→ PROBLEMS TO WORK ON
A. Answer the following questions using the post about a friend's cancer and its comments:
(i) For how many years has the writer known the friend with cancer?
(ii) Which activity does the writer name as one of their favorite things to do together?
(iii) How long after diagnosis did the commenter's father die of pancreatic cancer?
B. Reproduce the part of the post about a friend's cancer that opens with the words containing "I just found" and closes with "wasn’t this advanced.".

→ SOURCE DOCUMENT
——
I’m sorry to bother you guys again, but I really don’t know who else to turn to at the moment.
   I just found out today that a friend of mine and my family’s, who I’ve known for the past ten years, has advanced cancer. No one expects her to live very long. She’s already battled it at least once before, but it wasn’t this advanced.
  I don’t know what to do. I feel so helpless. I’m literally a continent away, and I can’t talk to her or comfort her or anything. I remember her only a few months ago, and she was so cheerful and happy, this breaks my heart. She’s always been my mentor, I could talk to her about hopes and fears I didn’t tell my own parents. She’s sweet, wonderful, contributed so much. So full of life.Â
   I’m hoping I’ll be able to talk to her. But I can’t accept the fact that I’ll never see her again. But let’s face it, I doubt I’ll accept it at any point in time. But I truly wish I could be there to comfort her and ease the pain. She deserves that much at least.
  There’s so many things I want to say, so many meetings that we’ll never have. I wish now we’d gone out to lunch more, that was one of our favorite things. We could talk about everything, and often did.
 Best wishes, Carol. I’ll be praying for you.
6 comments
I wish and pray for a terminal disease so that I could be free from life.
I know there are so many people that want to live and these disease’s ravage their life and the lives of all around them.
My father died of pancreatic cancer, for him it was very quick, 3 weeks from diagnosis.
I have a friend who just survived surgery after finding out he had a tumour.. he’s only in his early 20’s. When I found out I was in shock and wasn’t sure how to be around him.. what to say or do. I was so afraid of upsetting him. I finally got the chance to see him and it was as if nothing had changed. He was his same old self. (Minus a few physical changes from surgery) it was like the tumour never existed. Sadly, that’s not always the case. I hope the best for you and your friend in this tough time. Try your best to be strong for them.
——
→ RECORD EXCERPTS
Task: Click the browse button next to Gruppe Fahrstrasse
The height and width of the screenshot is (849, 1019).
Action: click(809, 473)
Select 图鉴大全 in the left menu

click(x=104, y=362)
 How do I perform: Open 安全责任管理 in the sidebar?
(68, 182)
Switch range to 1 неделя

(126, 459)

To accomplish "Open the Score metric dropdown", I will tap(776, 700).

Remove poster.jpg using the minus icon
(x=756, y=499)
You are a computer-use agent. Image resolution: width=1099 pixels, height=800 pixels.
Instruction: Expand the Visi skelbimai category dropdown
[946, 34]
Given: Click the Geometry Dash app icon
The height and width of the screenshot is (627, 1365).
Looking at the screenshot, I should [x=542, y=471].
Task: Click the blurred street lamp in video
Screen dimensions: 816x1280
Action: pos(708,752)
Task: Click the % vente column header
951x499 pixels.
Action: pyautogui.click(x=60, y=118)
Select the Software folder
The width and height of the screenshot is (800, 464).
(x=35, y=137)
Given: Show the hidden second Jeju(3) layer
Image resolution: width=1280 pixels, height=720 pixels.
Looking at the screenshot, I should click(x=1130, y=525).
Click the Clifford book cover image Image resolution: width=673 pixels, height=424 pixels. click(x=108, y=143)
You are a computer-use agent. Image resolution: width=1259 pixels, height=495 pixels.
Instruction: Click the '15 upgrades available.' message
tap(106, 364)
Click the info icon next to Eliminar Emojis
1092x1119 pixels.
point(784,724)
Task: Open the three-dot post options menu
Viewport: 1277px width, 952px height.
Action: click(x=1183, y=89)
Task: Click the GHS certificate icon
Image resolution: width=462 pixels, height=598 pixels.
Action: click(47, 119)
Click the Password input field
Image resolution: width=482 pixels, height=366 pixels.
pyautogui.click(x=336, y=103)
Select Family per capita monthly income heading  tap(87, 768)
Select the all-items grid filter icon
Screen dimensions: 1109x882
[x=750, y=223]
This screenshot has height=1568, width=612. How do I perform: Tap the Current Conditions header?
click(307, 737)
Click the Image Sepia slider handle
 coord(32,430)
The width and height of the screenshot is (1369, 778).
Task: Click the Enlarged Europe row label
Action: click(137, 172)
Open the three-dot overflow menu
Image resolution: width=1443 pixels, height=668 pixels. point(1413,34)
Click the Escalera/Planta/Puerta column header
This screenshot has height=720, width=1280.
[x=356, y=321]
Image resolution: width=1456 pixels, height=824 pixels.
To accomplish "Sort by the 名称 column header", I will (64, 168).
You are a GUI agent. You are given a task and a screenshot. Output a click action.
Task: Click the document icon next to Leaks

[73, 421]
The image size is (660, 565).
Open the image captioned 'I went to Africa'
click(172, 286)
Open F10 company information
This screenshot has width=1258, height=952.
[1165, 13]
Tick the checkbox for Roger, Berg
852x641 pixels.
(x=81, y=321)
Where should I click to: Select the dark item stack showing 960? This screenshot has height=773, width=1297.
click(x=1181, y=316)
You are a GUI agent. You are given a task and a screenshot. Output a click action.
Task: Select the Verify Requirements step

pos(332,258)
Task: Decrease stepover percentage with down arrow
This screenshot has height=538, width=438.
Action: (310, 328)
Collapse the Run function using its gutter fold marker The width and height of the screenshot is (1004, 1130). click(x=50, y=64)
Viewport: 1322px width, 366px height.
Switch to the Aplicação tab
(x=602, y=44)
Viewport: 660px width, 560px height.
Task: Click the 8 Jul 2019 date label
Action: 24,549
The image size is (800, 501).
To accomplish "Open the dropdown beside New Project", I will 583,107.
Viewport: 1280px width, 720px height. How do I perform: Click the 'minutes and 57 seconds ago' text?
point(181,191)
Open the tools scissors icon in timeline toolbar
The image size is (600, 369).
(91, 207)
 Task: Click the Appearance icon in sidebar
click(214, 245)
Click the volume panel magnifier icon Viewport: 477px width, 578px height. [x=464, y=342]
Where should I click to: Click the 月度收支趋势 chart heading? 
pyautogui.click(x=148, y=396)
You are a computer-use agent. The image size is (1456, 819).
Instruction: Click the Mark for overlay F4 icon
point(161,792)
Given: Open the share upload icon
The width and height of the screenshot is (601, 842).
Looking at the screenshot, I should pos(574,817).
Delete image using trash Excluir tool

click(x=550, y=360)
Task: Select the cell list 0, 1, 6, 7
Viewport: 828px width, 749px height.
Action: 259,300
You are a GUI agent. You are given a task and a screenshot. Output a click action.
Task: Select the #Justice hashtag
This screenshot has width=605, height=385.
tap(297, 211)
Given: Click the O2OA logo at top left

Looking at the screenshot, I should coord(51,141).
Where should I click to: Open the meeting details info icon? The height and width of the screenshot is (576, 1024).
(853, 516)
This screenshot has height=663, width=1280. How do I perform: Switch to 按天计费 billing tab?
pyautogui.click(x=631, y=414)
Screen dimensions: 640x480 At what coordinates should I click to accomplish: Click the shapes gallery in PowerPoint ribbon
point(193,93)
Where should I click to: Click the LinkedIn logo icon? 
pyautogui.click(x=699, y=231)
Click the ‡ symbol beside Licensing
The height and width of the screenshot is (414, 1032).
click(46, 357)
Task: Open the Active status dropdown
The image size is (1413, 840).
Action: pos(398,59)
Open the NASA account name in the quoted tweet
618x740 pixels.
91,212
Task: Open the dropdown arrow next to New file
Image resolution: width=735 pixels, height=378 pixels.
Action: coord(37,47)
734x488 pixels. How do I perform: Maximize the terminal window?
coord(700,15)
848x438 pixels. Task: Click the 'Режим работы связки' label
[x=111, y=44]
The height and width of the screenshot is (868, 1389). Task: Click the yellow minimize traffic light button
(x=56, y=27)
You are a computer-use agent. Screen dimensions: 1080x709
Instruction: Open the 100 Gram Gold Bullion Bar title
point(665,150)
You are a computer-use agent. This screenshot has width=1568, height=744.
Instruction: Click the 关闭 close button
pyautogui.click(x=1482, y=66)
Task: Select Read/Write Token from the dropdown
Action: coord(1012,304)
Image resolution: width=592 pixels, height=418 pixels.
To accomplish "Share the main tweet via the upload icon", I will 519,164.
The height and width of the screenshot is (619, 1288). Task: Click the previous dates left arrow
——
→ COMPLETED EXERCISE
A.
(i) Ten years.
(ii) Going out to lunch.
(iii) Three weeks.

B.
I just found out today that a friend of mine and my family’s, who I’ve known for the past ten years, has advanced cancer. No one expects her to live very long. She’s already battled it at least once before, but it wasn’t this advanced.